公儀役人の引き揚げた後で番屋はわりにひっそりしていた。煙草の火に炭団《たどん》を埋めた瀬戸の火桶を中に、三吉、伊勢源、それから下っ引彦兵衛と、死んだ栄太と親交のあったという幇間《たいこもち》桜井《さくらい》某《なにがし》が、土間隅に菰を被せた栄太の死骸を見返りながら何かしきりに故人の噂でもしているらしかった。そこへ勘次を伴れて釘抜藤吉は眼で挨拶してはいって行った。
「三、久し振りだのう。」
言いながら彼はすでに菰をはぐって、死体を覗き込んでいた。一同は事新しくその周囲へ集った。不愉快そうな三吉の眼光《まなざし》を受けても、袖の先で鼻の頭を擦《こす》ったまま勘次はけろりと澄ましていた。肉の塊のように焼け爛れた死顔をしばらくみつめていた藤吉は、やにわに死人の袖を二の腕まで捲くり上げながら、背後の幇間を顧みて口から出任《でまか》せに言った。
「この栄太さんの馴染みってのは、たしか仲の町岩本楼の梅の井|花魁《おいらん》だったけのう。」
「なんの、」と幇間は拳を打つような手つきを一つしてから、
「弘法も筆の過り、閉口へいこう。一文字の歌右衛門姐さんと二世を契った仲――。」
皆まで聞かず、藤吉は葬式彦兵衛に命令《いいつ》けた。
「手前吉原まで一っ走りして、その歌右衛門さんとやらに知らせて来い。――それから。」
と彦兵衛の後を追いながら何やら二言三言耳打ちした。

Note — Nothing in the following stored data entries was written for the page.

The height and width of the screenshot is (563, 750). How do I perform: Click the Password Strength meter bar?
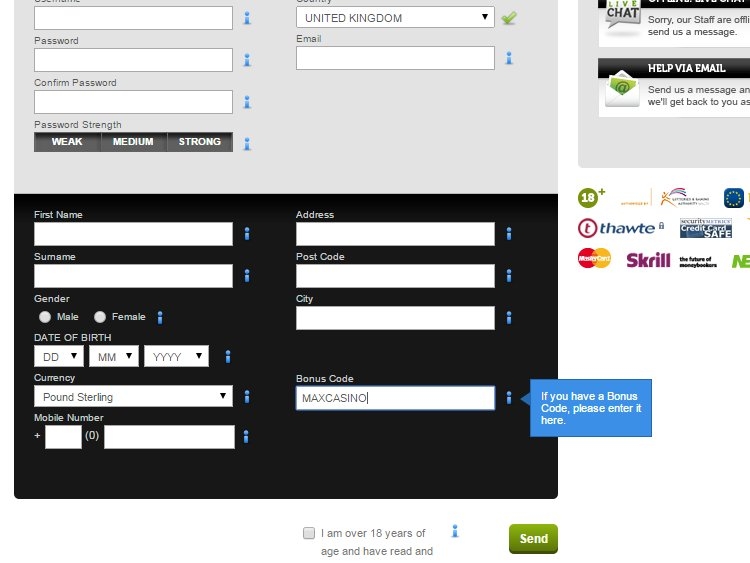click(133, 142)
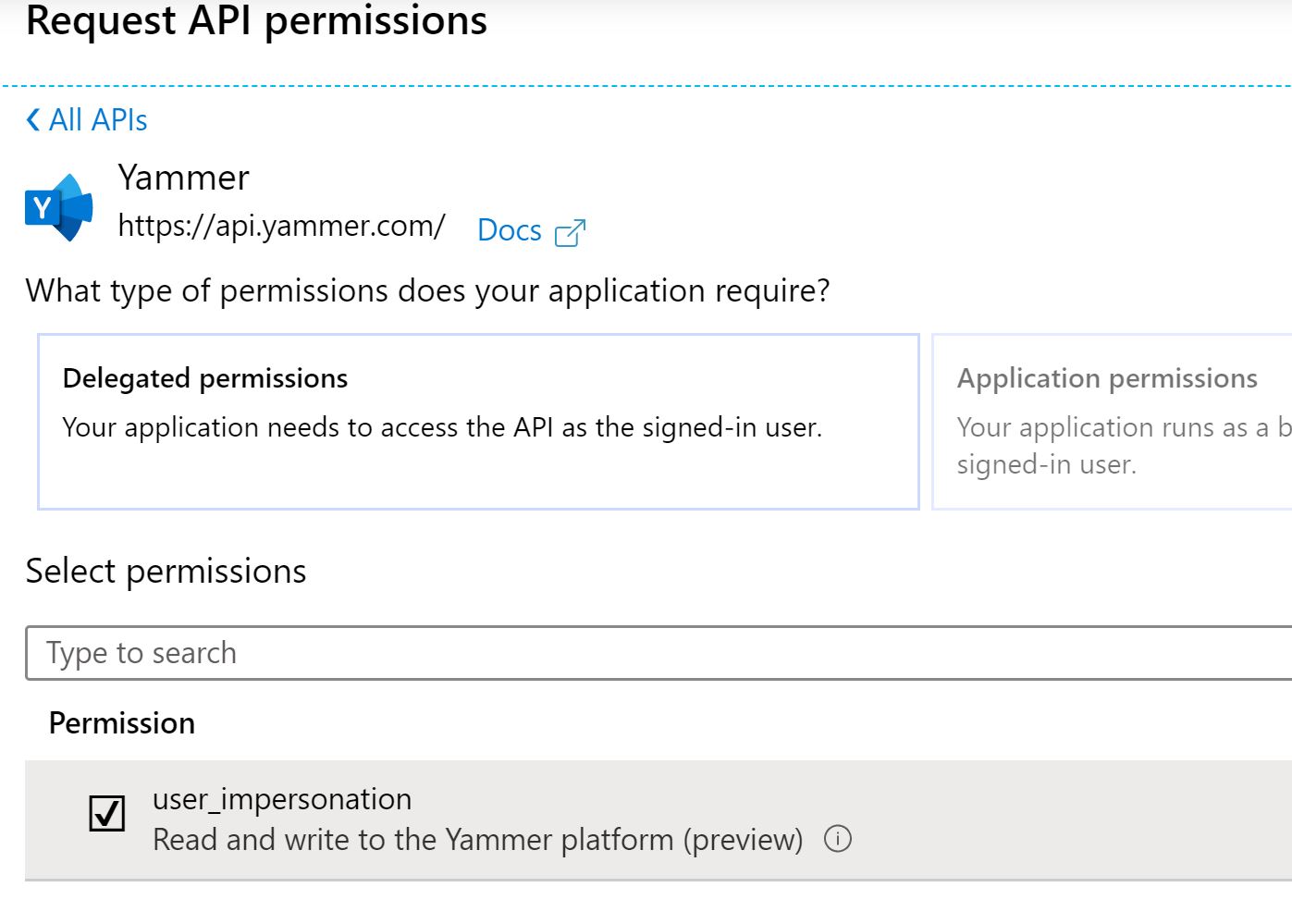Viewport: 1292px width, 924px height.
Task: Click the blue dotted progress bar
Action: (646, 84)
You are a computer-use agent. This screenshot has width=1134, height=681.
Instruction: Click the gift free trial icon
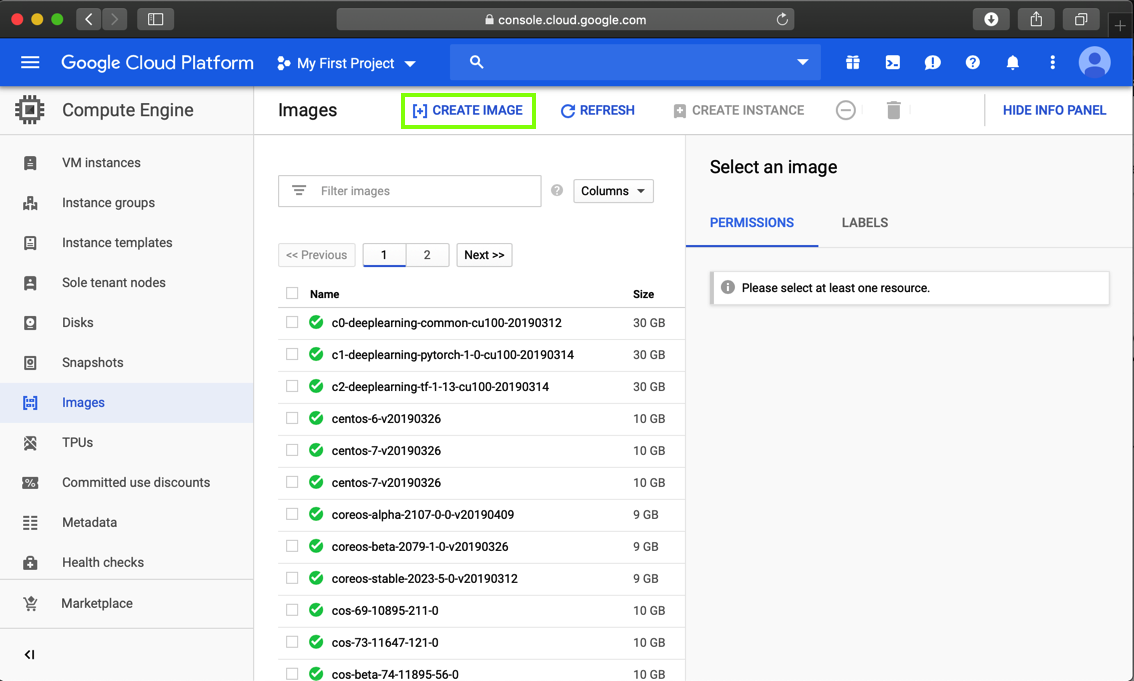[853, 63]
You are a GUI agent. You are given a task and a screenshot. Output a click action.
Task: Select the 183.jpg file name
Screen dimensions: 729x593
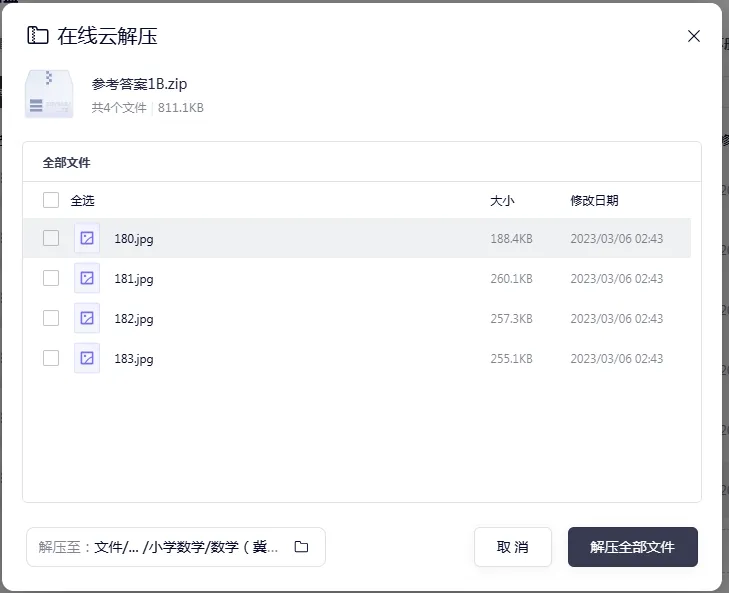(134, 359)
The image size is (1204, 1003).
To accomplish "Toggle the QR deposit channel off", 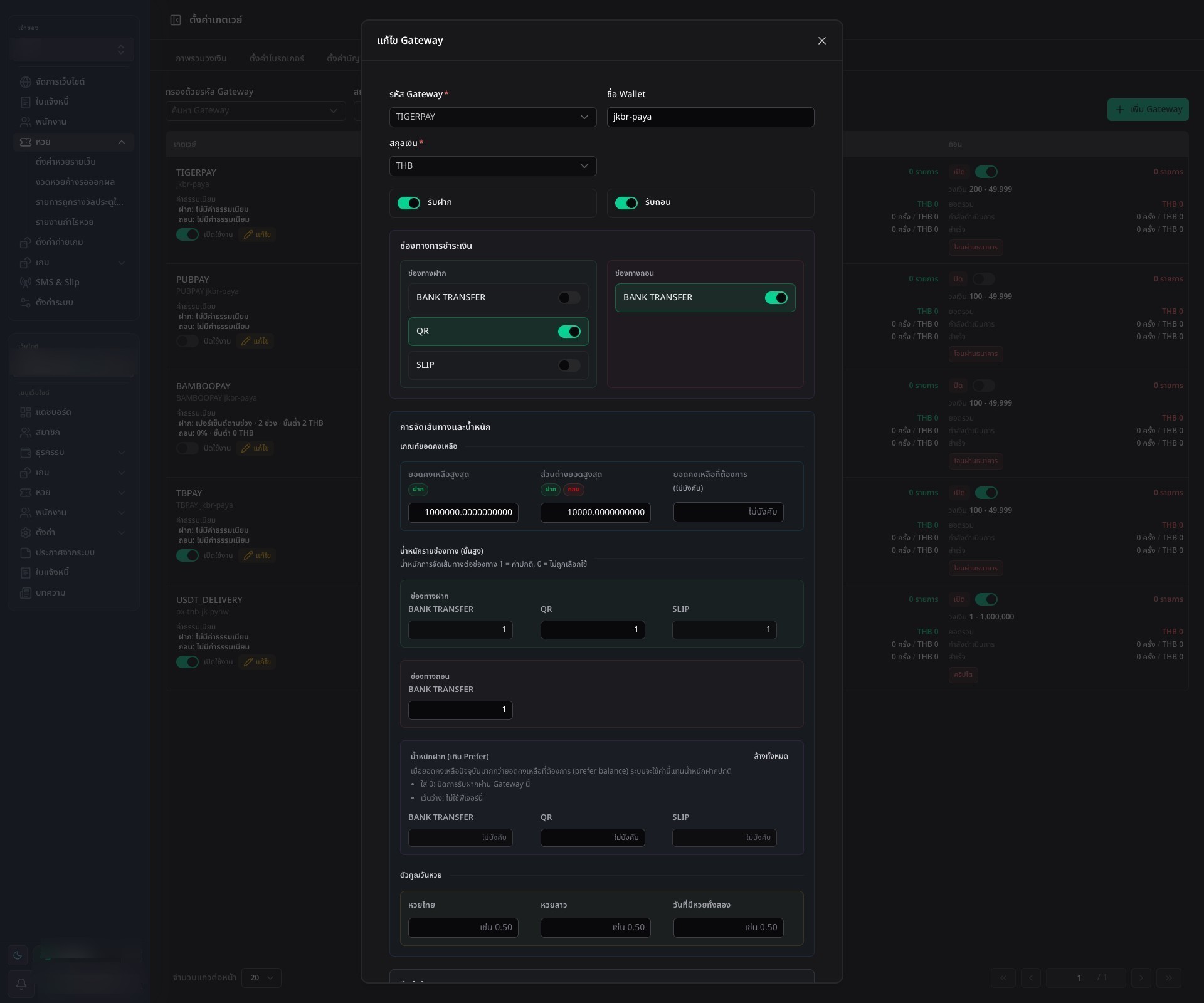I will pos(569,332).
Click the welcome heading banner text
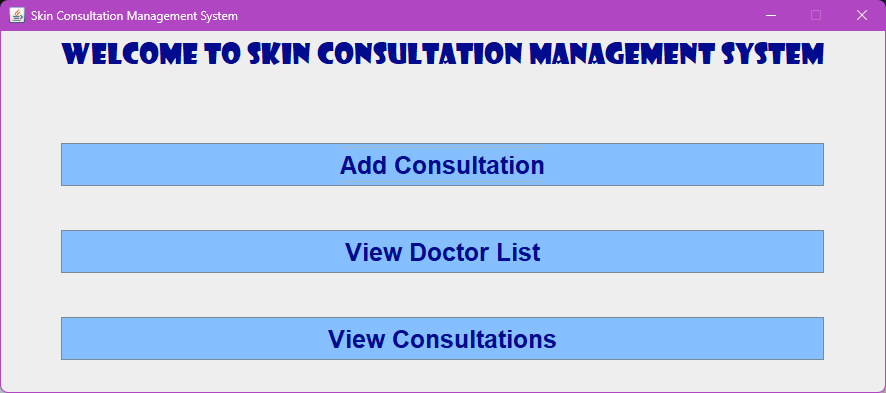This screenshot has width=886, height=393. pyautogui.click(x=442, y=54)
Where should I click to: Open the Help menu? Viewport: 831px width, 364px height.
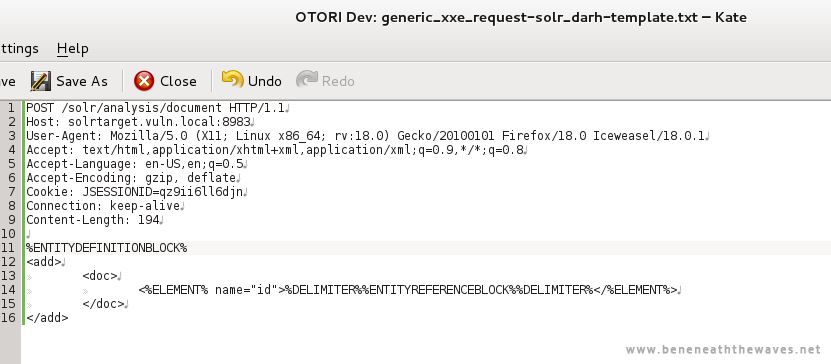[x=73, y=49]
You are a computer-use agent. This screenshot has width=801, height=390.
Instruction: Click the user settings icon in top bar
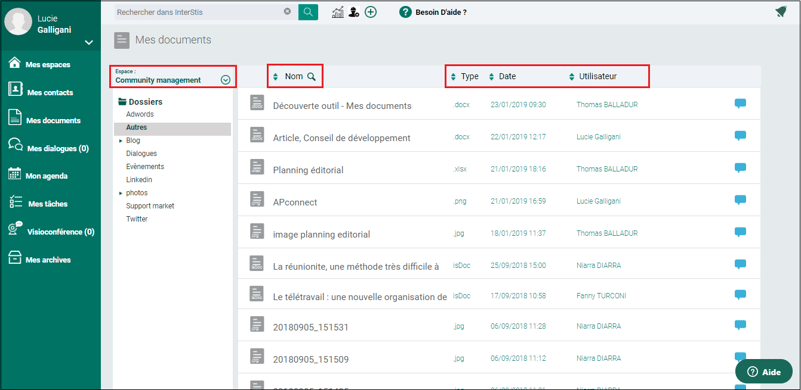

その間に勘次は死骸の肌を開いて傷痕を出していた。正面《まえ》へ廻って藤吉はその柘榴《ざくろ》のような突傷を撓《た》めつ眇《すが》めつ眺めていたが、いっそう身体を伏せると、指で傷口を辿り出した。それから手習いをするように自分の掌へ何かしら書いていた。
「出刃でやらかしたってえのかい?」
と三吉を振り返った。三吉はうなずいた。そしてついでに懐中から公儀の始末書状を取り出して見せた。が、それには眼もくれずに、
「丑満《うしみつ》近え子《ね》の刻に、相好のわからなくなるほどの煮え湯を何だってまた沸かしておきゃがったもんだろう。」
死骸を離れながら藤吉は憮然としてこう言ったが、急に活気を呈して、
「勘、手前見たか、あれを。」
「何ですい?」
「とち[#「とち」に傍点]るねえ、天井板の指痕をよ。」
「へえ、見やした。たしかに見やしたぜ。」
「ふうん。」と、藤吉は考えていた。と、差配の伊勢源へ向き直って、
「きっぱり黒白をつけてえのが、あっし[#「あっし」に傍点]の性分でね、天下の公事《くじ》だ。天井板の一枚ぐれえ次第によっちゃ引っぺがすかも知らねえが、お前さん、四の五の言う筋合いはあるめえのう。」
「四の五のなんぞと滅相もない。親分のお役に立つなら、はい、何枚でも――。」
と伊勢源は狼狽して言った。
藤吉は会心らしく微笑した。
「勘、行って来い。」
「合点だ。」
声と共に勘弁勘次はほど近い杵屋の家へ出掛けて行った。
後で藤吉は人々の口から、助三郎夫婦がときどき犬も食わない大喧嘩をしたことや、死んだ栄太は助三郎の実の兄で、ちょくちょく杵屋へ出入りしていたが、穏和な弟とは似ても寄らず、箸にも棒にもかからない悪党であったこと、栄太が自害した一昨日の暮れ早々、助三郎夫婦は女房お銀の実家甲府在へ旅立ちしたことなど、それとなく聞き出したのであった。栄太の自殺が一昨日の真夜中に行われたとすれば、戸外からはいった形跡のない以上、助三郎夫婦の発った時栄太はすでに留守宅にいたはずであった。が、そもそも何のために自分自身の腹を突いたか――。
「甲府の助さんとこへ飛脚を立てずばなるまい。」と、伊勢源が一座の沈黙を破った。
「はっははは――。」
突然藤吉が哄笑した。一同は唖然として彼を見守った。